Action item
Your task is to repeat exactly the lines from the one with "The height and width of the screenshot is (630, 1200)." through the end of the records, both included; please leave the pictures out.

Data for analysis

--- START ---

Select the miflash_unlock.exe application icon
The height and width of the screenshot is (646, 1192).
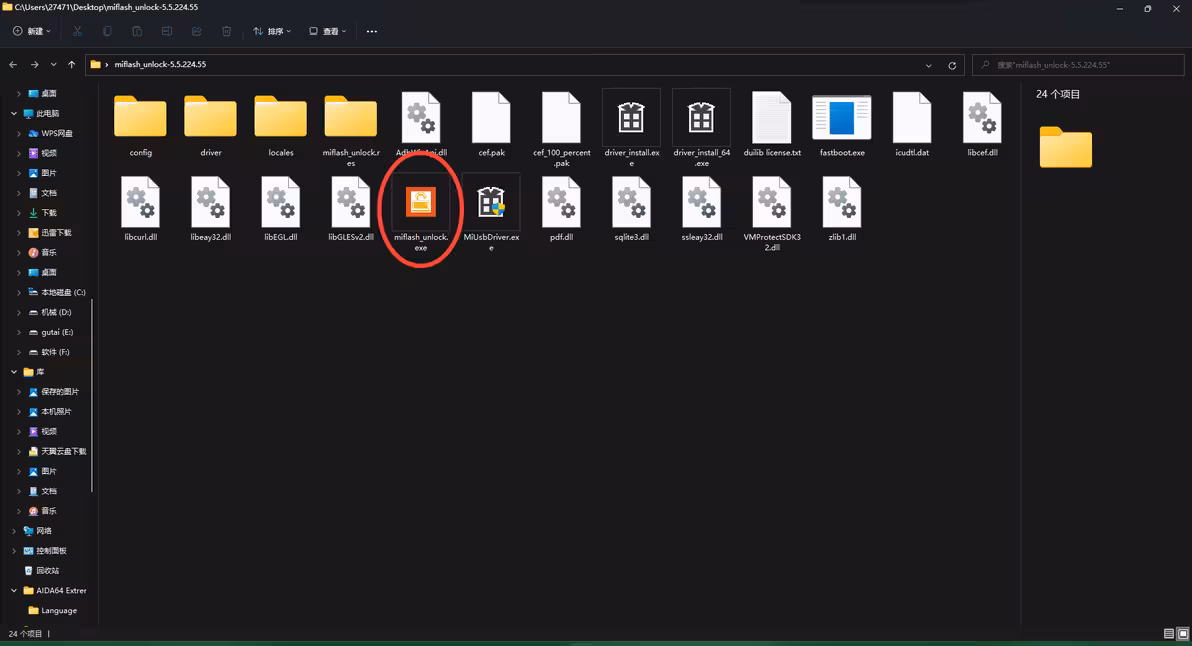click(420, 203)
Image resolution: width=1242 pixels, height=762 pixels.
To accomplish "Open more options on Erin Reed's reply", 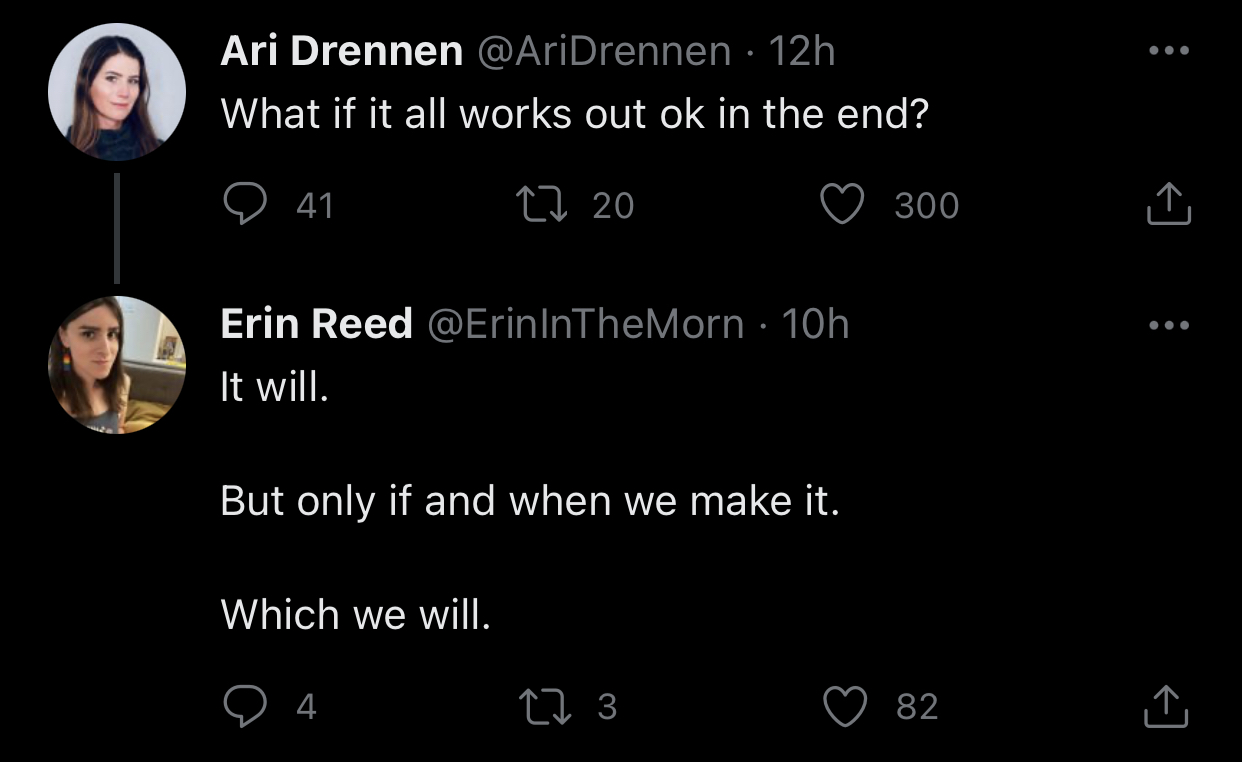I will (1169, 325).
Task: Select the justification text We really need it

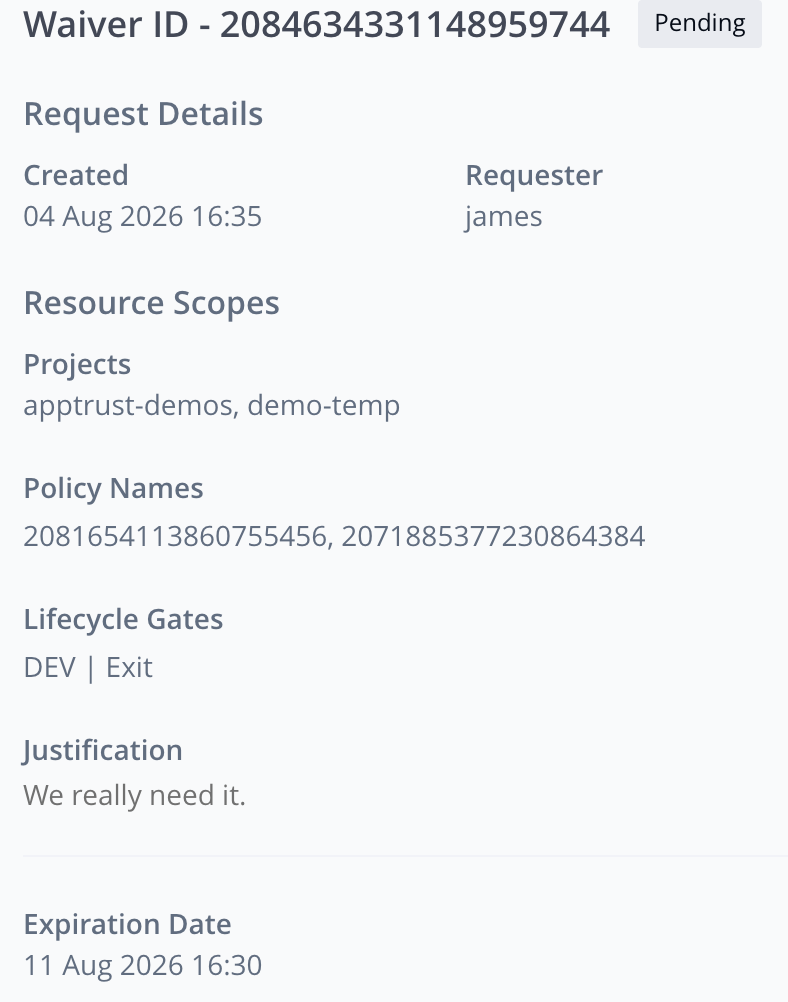Action: [134, 796]
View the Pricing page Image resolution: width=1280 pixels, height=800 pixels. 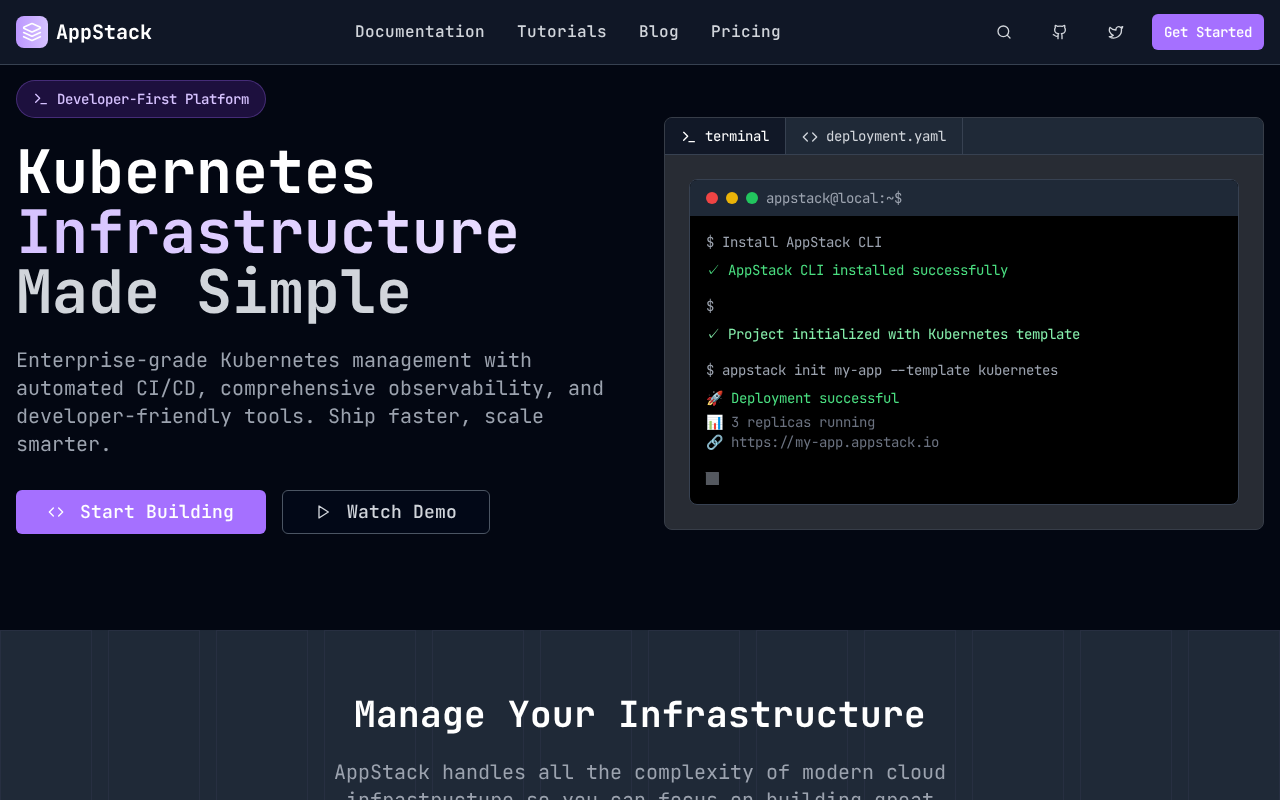(x=746, y=32)
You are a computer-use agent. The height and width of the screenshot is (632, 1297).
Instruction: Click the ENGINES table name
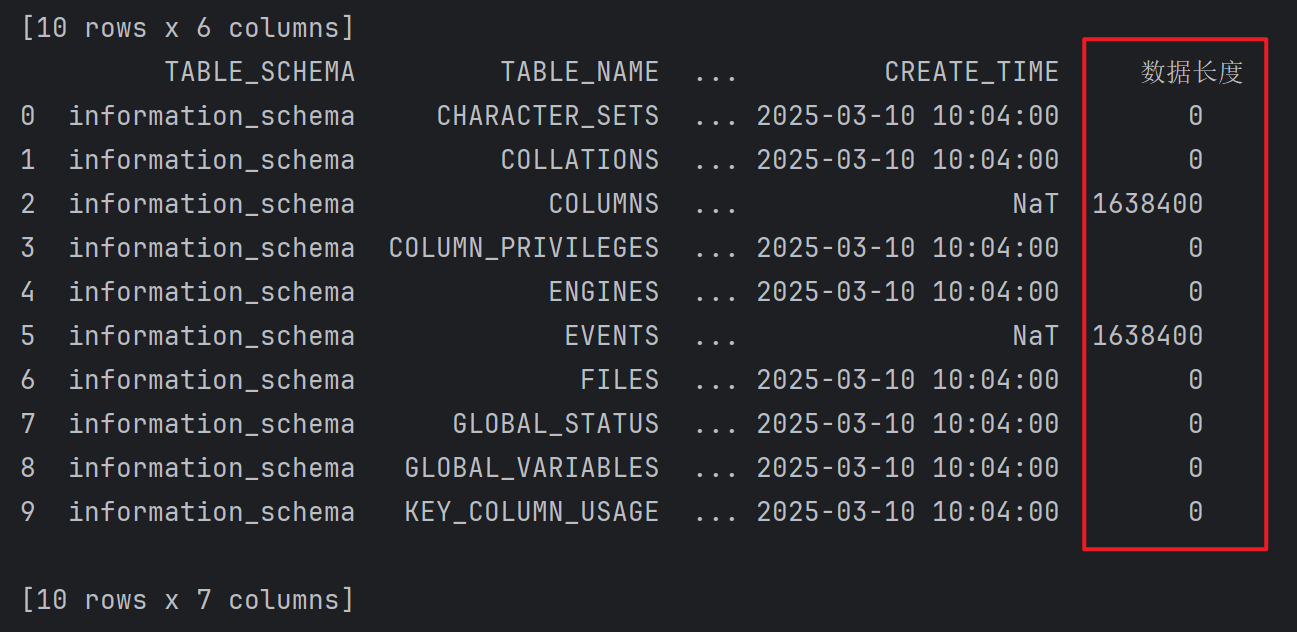click(603, 292)
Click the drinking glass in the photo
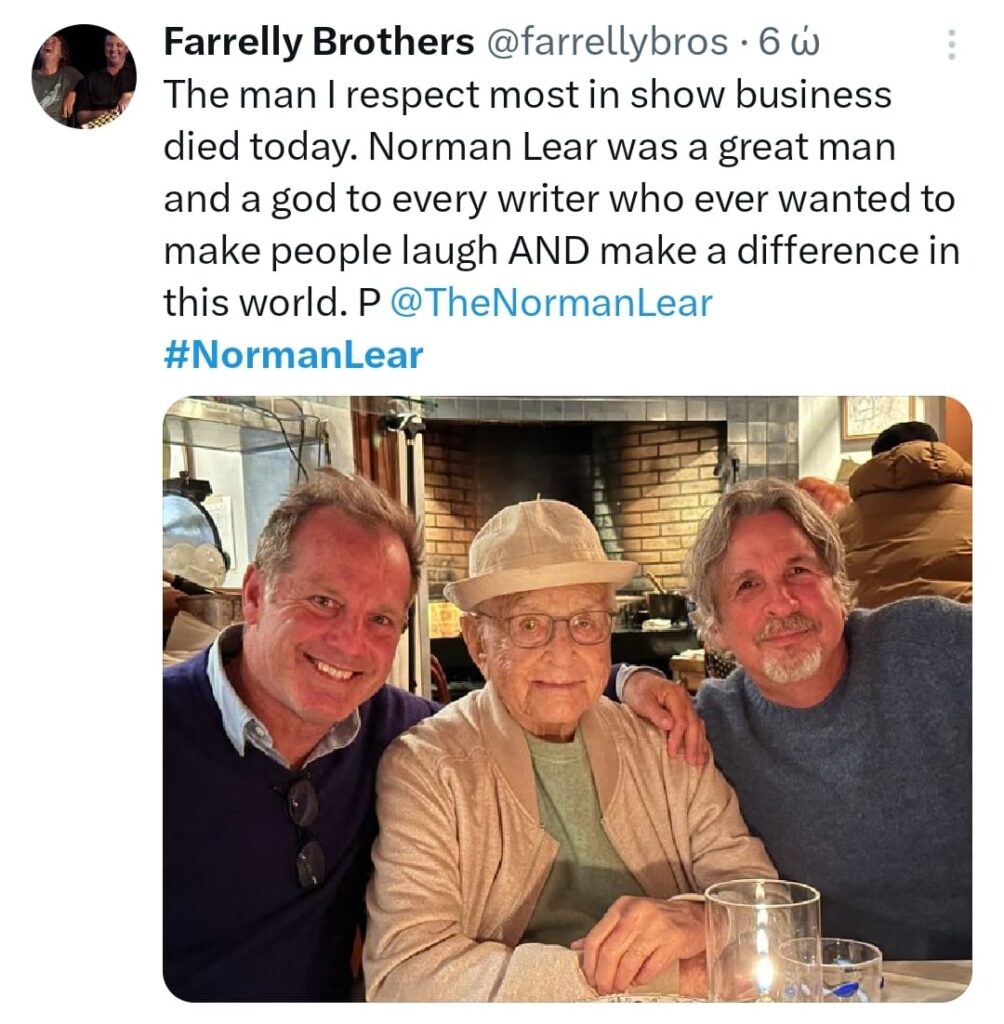 click(763, 940)
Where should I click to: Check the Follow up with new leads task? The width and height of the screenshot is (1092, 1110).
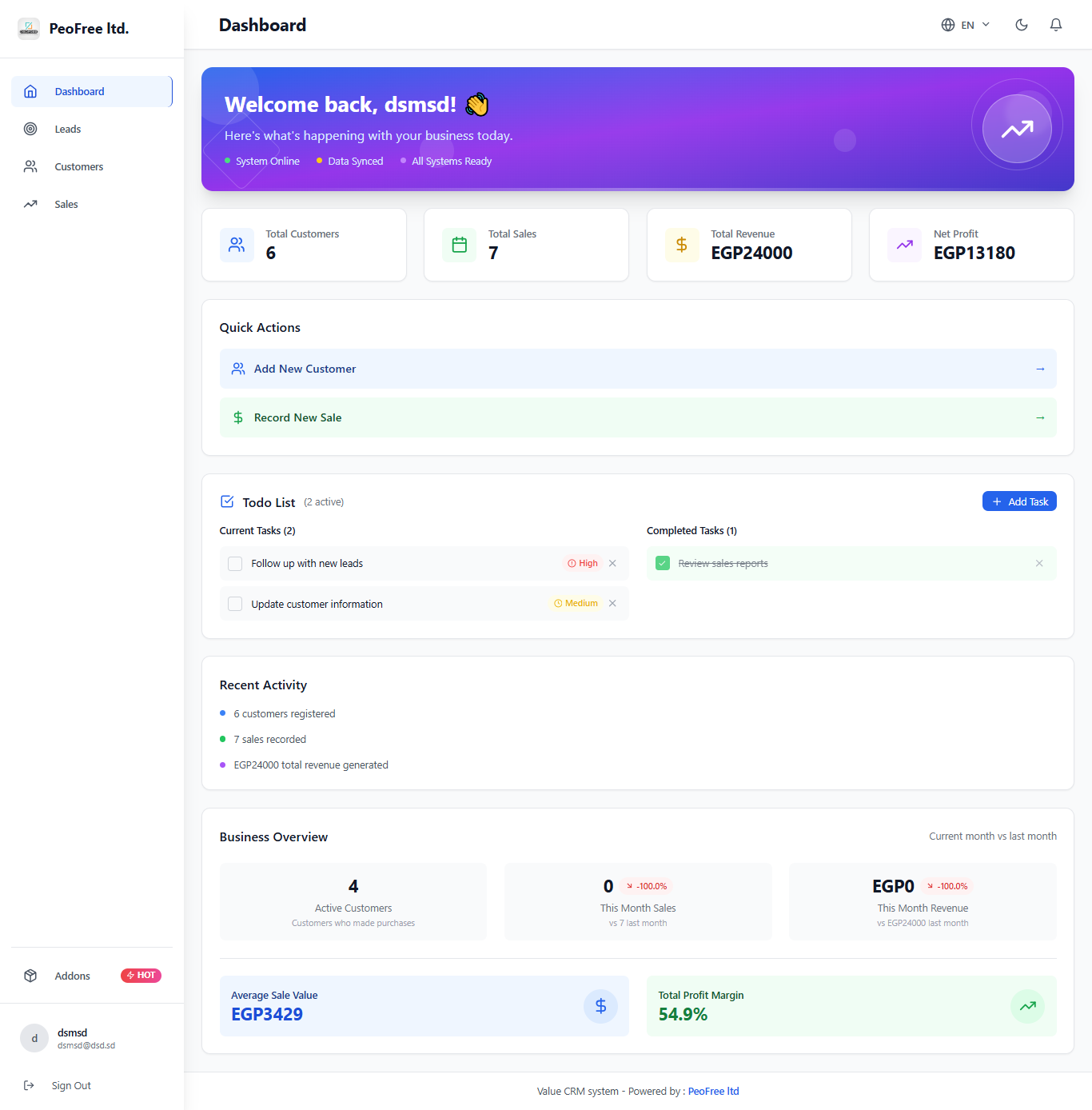[235, 564]
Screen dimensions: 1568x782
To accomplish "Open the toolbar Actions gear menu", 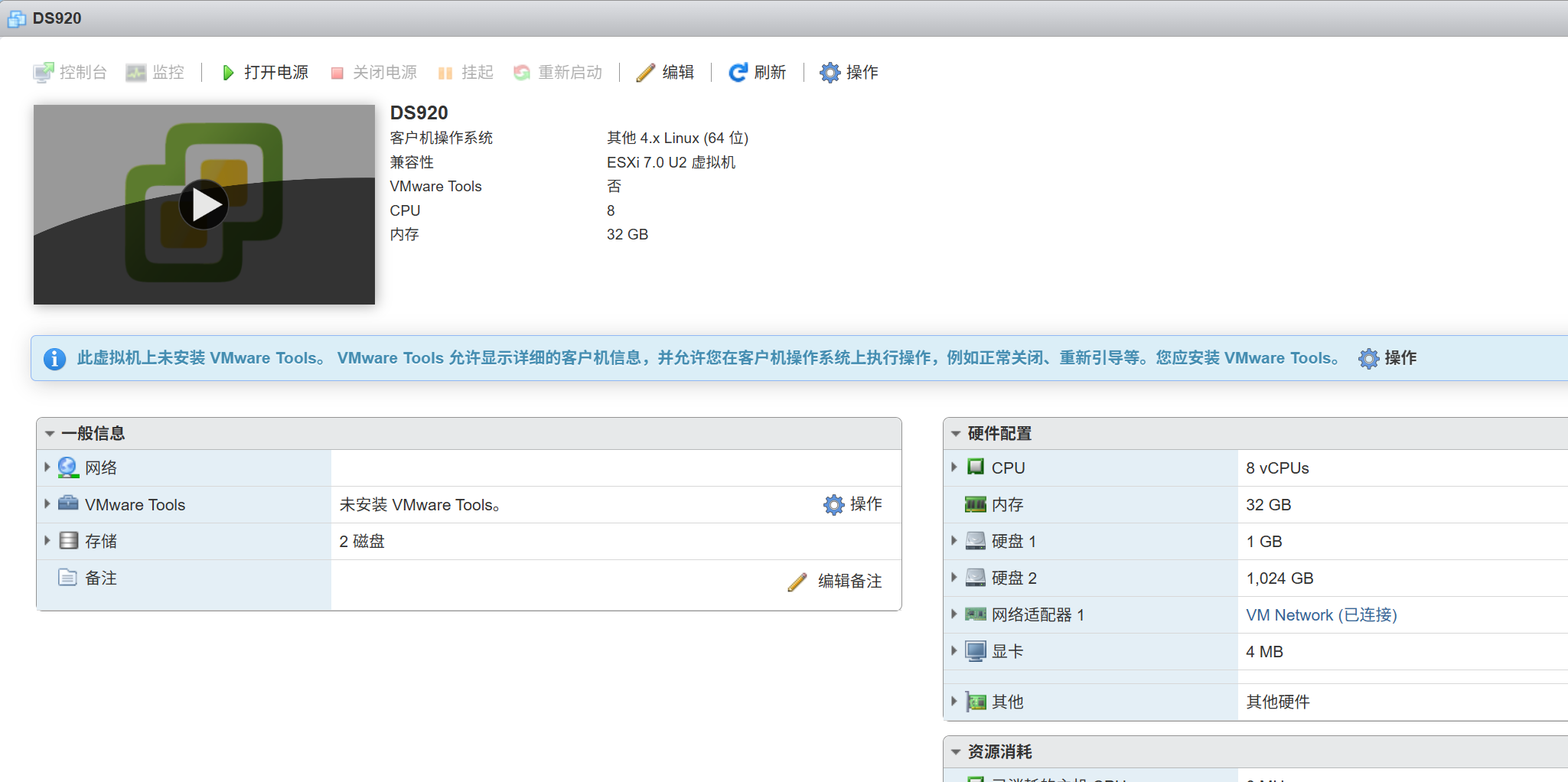I will pyautogui.click(x=830, y=73).
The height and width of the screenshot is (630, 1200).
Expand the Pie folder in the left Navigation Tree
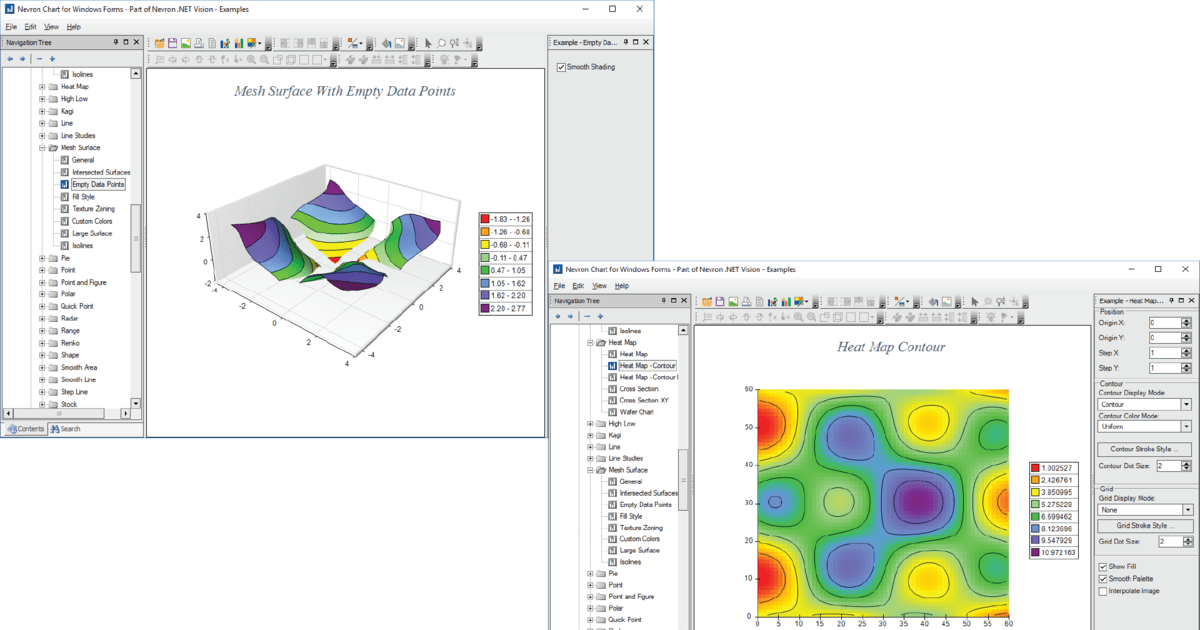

--- END ---

Written solution
The height and width of the screenshot is (630, 1200).
Expand the Pie folder in the left Navigation Tree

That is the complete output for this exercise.